**Exercise:** Rewrite the lines below as a JSON list of strings, with each line as its own string and blank lines omitted.

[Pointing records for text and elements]
· · · ·

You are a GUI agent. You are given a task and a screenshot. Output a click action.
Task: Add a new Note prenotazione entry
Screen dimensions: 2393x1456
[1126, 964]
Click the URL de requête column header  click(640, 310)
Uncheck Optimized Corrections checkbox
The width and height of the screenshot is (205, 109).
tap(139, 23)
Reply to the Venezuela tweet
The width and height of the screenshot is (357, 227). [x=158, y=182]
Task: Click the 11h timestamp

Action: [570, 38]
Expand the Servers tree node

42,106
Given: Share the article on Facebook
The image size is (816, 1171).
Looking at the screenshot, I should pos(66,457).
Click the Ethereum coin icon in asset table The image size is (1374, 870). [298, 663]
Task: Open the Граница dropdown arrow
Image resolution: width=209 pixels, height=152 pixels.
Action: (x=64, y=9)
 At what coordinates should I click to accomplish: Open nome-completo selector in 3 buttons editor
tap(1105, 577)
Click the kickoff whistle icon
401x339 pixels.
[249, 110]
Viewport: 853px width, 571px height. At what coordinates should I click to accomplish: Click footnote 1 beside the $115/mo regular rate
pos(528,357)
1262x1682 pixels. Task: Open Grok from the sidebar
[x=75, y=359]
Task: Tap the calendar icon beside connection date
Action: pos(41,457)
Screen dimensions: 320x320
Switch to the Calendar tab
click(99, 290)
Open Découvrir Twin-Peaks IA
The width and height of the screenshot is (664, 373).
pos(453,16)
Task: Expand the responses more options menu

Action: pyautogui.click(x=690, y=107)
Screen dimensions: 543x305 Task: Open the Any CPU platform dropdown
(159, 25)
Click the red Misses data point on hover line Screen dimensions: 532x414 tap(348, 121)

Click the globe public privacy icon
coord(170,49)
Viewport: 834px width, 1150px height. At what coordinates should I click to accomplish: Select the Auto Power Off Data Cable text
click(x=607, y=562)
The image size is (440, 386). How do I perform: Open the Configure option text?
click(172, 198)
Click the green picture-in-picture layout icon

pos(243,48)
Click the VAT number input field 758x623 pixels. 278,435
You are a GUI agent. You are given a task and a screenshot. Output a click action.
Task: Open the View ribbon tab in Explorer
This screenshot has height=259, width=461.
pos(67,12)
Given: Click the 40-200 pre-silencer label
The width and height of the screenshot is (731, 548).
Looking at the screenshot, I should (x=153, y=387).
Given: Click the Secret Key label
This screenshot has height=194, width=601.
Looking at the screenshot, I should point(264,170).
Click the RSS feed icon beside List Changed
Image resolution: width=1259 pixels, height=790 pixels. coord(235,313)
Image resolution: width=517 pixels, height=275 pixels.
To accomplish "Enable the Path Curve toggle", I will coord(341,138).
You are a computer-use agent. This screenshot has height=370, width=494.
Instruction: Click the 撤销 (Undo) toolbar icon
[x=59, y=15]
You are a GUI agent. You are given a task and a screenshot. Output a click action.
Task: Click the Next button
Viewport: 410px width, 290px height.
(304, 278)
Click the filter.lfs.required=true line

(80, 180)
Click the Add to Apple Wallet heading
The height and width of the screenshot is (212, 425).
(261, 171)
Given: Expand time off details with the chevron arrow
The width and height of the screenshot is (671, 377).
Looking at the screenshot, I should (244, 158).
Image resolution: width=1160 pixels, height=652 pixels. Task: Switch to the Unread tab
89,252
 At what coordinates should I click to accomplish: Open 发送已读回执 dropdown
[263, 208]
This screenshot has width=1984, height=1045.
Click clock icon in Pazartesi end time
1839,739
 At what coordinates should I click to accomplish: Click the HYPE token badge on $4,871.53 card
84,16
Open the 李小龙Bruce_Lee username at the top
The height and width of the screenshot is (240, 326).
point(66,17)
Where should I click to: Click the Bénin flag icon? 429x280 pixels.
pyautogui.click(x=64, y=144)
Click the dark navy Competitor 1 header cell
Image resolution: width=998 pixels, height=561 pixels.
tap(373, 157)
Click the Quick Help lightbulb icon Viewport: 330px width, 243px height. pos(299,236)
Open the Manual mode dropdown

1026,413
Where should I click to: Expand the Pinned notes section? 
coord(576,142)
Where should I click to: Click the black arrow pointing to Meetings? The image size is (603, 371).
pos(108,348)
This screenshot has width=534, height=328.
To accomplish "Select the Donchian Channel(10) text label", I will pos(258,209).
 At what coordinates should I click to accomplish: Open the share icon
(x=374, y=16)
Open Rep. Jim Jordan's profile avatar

· · · ·

**Task output:**
[
  "You are a GUI agent. You are given a task and a screenshot. Output a click action.",
  "Task: Add a new Note prenotazione entry",
  "Screen dimensions: 2393x1456",
  "[1126, 964]",
  "Click the URL de requête column header  click(640, 310)",
  "Uncheck Optimized Corrections checkbox",
  "The width and height of the screenshot is (205, 109).",
  "tap(139, 23)",
  "Reply to the Venezuela tweet",
  "The width and height of the screenshot is (357, 227). [x=158, y=182]",
  "Task: Click the 11h timestamp",
  "Action: [570, 38]",
  "Expand the Servers tree node",
  "42,106",
  "Given: Share the article on Facebook",
  "The image size is (816, 1171).",
  "Looking at the screenshot, I should pos(66,457).",
  "Click the Ethereum coin icon in asset table The image size is (1374, 870). [298, 663]",
  "Task: Open the Граница dropdown arrow",
  "Image resolution: width=209 pixels, height=152 pixels.",
  "Action: (x=64, y=9)",
  " At what coordinates should I click to accomplish: Open nome-completo selector in 3 buttons editor",
  "tap(1105, 577)",
  "Click the kickoff whistle icon",
  "401x339 pixels.",
  "[249, 110]",
  "Viewport: 853px width, 571px height. At what coordinates should I click to accomplish: Click footnote 1 beside the $115/mo regular rate",
  "pos(528,357)",
  "1262x1682 pixels. Task: Open Grok from the sidebar",
  "[x=75, y=359]",
  "Task: Tap the calendar icon beside connection date",
  "Action: pos(41,457)",
  "Screen dimensions: 320x320",
  "Switch to the Calendar tab",
  "click(99, 290)",
  "Open Découvrir Twin-Peaks IA",
  "The width and height of the screenshot is (664, 373).",
  "pos(453,16)",
  "Task: Expand the responses more options menu",
  "Action: pyautogui.click(x=690, y=107)",
  "Screen dimensions: 543x305 Task: Open the Any CPU platform dropdown",
  "(159, 25)",
  "Click the red Misses data point on hover line Screen dimensions: 532x414 tap(348, 121)",
  "Click the globe public privacy icon",
  "coord(170,49)",
  "Viewport: 834px width, 1150px height. At what coordinates should I click to accomplish: Select the Auto Power Off Data Cable text",
  "click(x=607, y=562)",
  "The image size is (440, 386). How do I perform: Open the Configure option text?",
  "click(172, 198)",
  "Click the green picture-in-picture layout icon",
  "pos(243,48)",
  "Click the VAT number input field 758x623 pixels. 278,435",
  "You are a GUI agent. You are given a task and a screenshot. Output a click action.",
  "Task: Open the View ribbon tab in Explorer",
  "This screenshot has height=259, width=461.",
  "pos(67,12)",
  "Given: Click the 40-200 pre-silencer label",
  "The width and height of the screenshot is (731, 548).",
  "Looking at the screenshot, I should (x=153, y=387).",
  "Given: Click the Secret Key label",
  "This screenshot has height=194, width=601.",
  "Looking at the screenshot, I should point(264,170).",
  "Click the RSS feed icon beside List Changed",
  "Image resolution: width=1259 pixels, height=790 pixels. coord(235,313)",
  "Image resolution: width=517 pixels, height=275 pixels.",
  "To accomplish \"Enable the Path Curve toggle\", I will coord(341,138).",
  "You are a computer-use agent. This screenshot has height=370, width=494.",
  "Instruction: Click the 撤销 (Undo) toolbar icon",
  "[x=59, y=15]",
  "You are a GUI agent. You are given a task and a screenshot. Output a click action.",
  "Task: Click the Next button",
  "Viewport: 410px width, 290px height.",
  "(304, 278)",
  "Click the filter.lfs.required=true line",
  "(80, 180)",
  "Click the Add to Apple Wallet heading",
  "The height and width of the screenshot is (212, 425).",
  "(261, 171)",
  "Given: Expand time off details with the chevron arrow",
  "The width and height of the screenshot is (671, 377).",
  "Looking at the screenshot, I should (244, 158).",
  "Image resolution: width=1160 pixels, height=652 pixels. Task: Switch to the Unread tab",
  "89,252",
  " At what coordinates should I click to accomplish: Open 发送已读回执 dropdown",
  "[263, 208]",
  "This screenshot has width=1984, height=1045.",
  "Click clock icon in Pazartesi end time",
  "1839,739",
  " At what coordinates should I click to accomplish: Click the HYPE token badge on $4,871.53 card",
  "84,16",
  "Open the 李小龙Bruce_Lee username at the top",
  "The height and width of the screenshot is (240, 326).",
  "point(66,17)",
  "Where should I click to: Click the Bénin flag icon? 429x280 pixels.",
  "pyautogui.click(x=64, y=144)",
  "Click the dark navy Competitor 1 header cell",
  "Image resolution: width=998 pixels, height=561 pixels.",
  "tap(373, 157)",
  "Click the Quick Help lightbulb icon Viewport: 330px width, 243px height. pos(299,236)",
  "Open the Manual mode dropdown",
  "1026,413",
  "Where should I click to: Expand the Pinned notes section? ",
  "coord(576,142)",
  "Where should I click to: Click the black arrow pointing to Meetings? The image size is (603, 371).",
  "pos(108,348)",
  "This screenshot has width=534, height=328.",
  "To accomplish \"Select the Donchian Channel(10) text label\", I will pos(258,209).",
  " At what coordinates should I click to accomplish: Open the share icon",
  "(x=374, y=16)",
  "Open Rep. Jim Jordan's profile avatar"
]